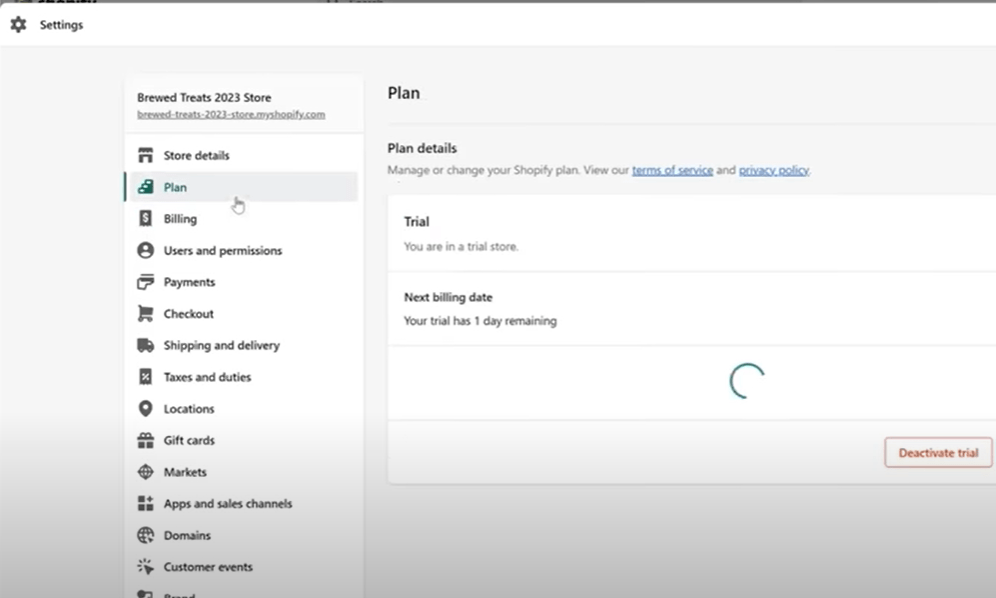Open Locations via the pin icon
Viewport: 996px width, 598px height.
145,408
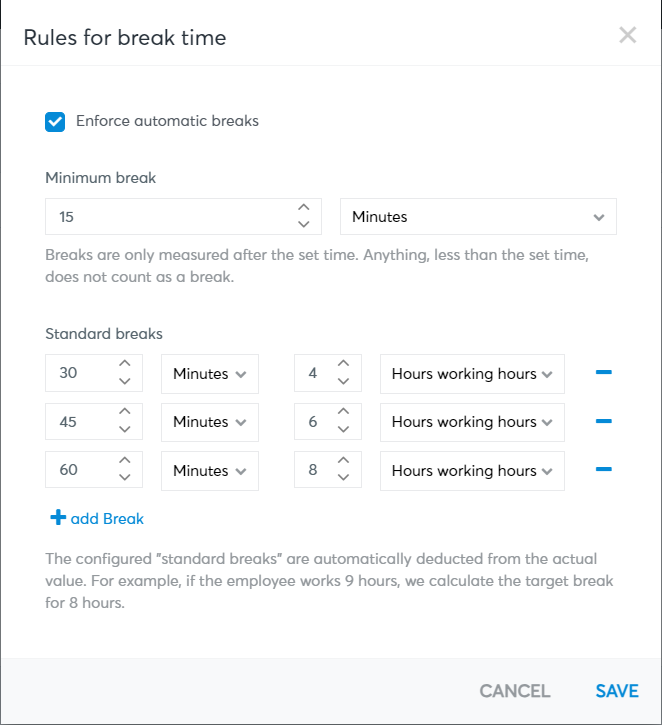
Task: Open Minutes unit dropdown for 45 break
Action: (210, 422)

* * *

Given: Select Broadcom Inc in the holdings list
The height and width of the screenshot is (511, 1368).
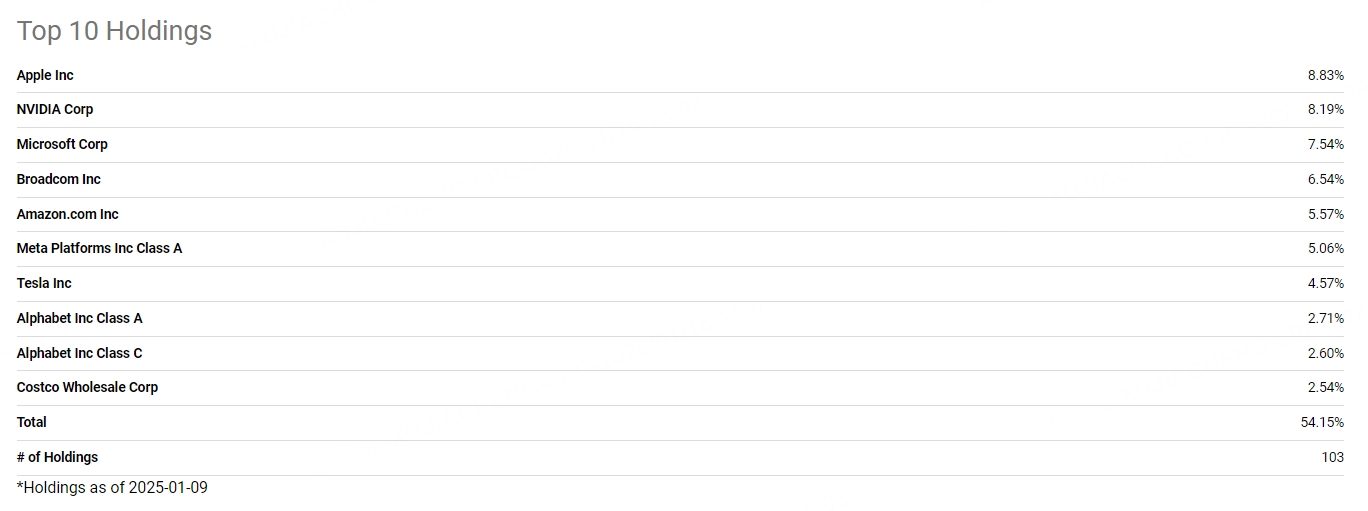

Problem statement => In the listing above, find the line with "Given: Select Broadcom" and the line with "The height and"; output exactly those lines and all lines between them.

Response area =>
Given: Select Broadcom Inc in the holdings list
The height and width of the screenshot is (511, 1368).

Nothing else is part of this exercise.